人間がそれぞれ持つ「特徴」について学んだ交流会=佐賀市青少年センター

 染色体の難病「1q部分重複症候群」の患者家族会・ひとやすみの会が25日、染色体の別の疾患に悩む患者家族らとの交流会を佐賀市青少年センターで開いた。医療関係者や学生を含め約60人が参加し、病気と向きあう中で抱いた率直な思いを語り合った。

 遺伝や染色体について理解を深めようと、参加者それぞれが「自分の特徴」について考えた。「舌をまるめることができる」「おでこの髪の生え際がV字形」などと確かめていった。講師を務めた「みさかえの園総合発達医療福祉センターむつみの家」(長崎県諫早市)副施設長の松本正医師は「人間は特徴をたくさん持っており、全く同じ人はいない。一人一人が多様で、大事な存在」と伝えた。

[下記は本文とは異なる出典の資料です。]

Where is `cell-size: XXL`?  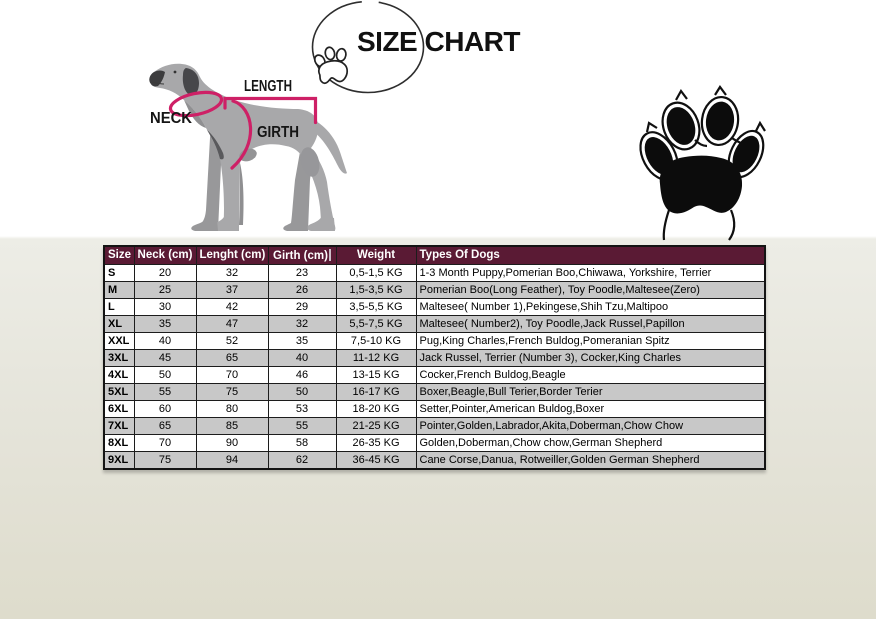
cell-size: XXL is located at coordinates (119, 341).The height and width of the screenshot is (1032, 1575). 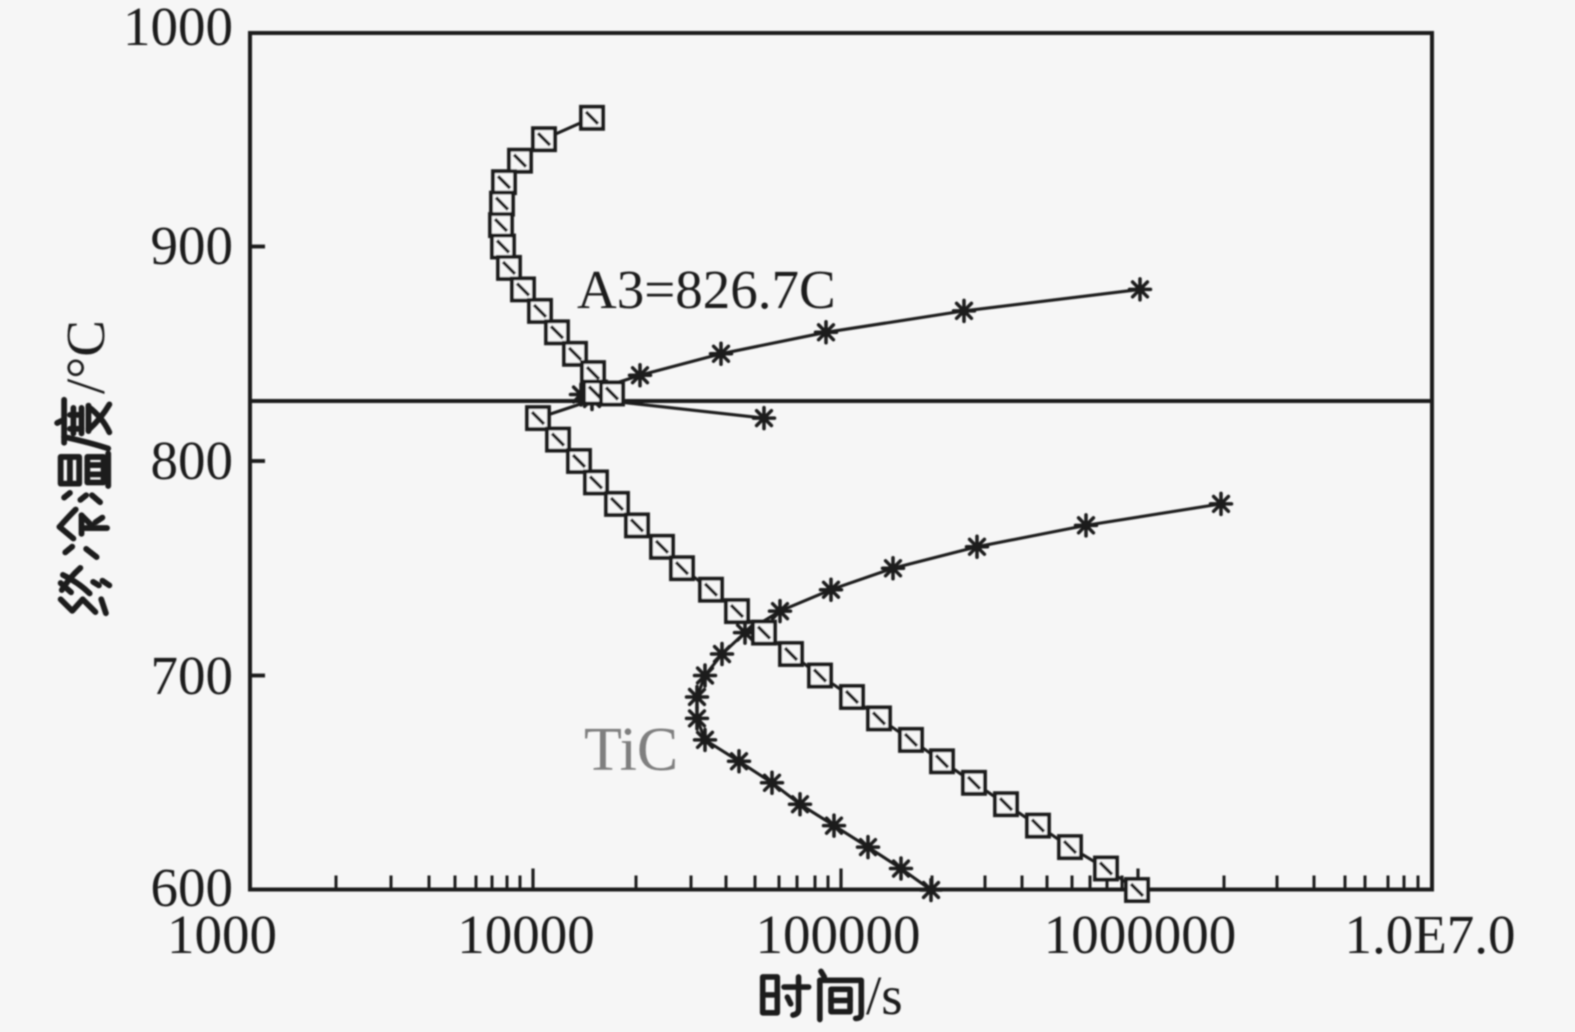 What do you see at coordinates (1140, 934) in the screenshot?
I see `svg-text: 1000000` at bounding box center [1140, 934].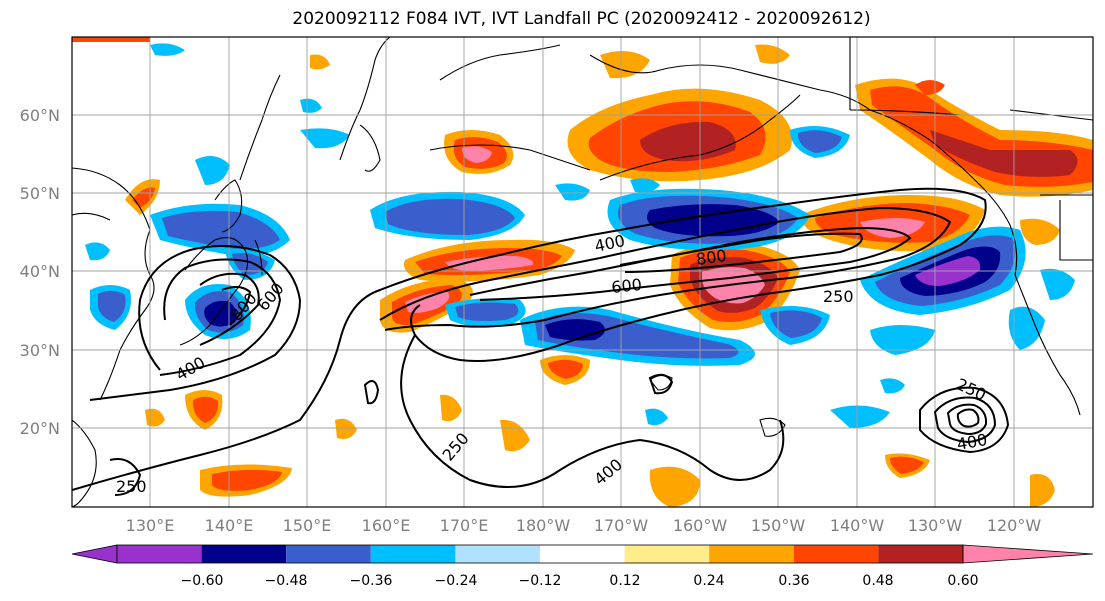 This screenshot has width=1105, height=601. I want to click on colorbar-segments, so click(582, 554).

 その後、患者家族が診断を聞いた当時を振り返り、「いいことでも悪いことであっても、とにかく正しい情報がほしい」などの思いを告げていた。長男が染色体変異による疾患がある佐賀市の40代主婦は「同じような境遇の人の意見を聞くことが少なかったので、共感しながら聞いた」と感想を語った。

 ひとやすみの会代表の幸篤志さん(38)=佐賀市=は「こうした気軽に話せる場を長く続けたい。医療や行政など専門家の人にもいろいろと考えてもらいながら、ネットワークが広がれば」と話した。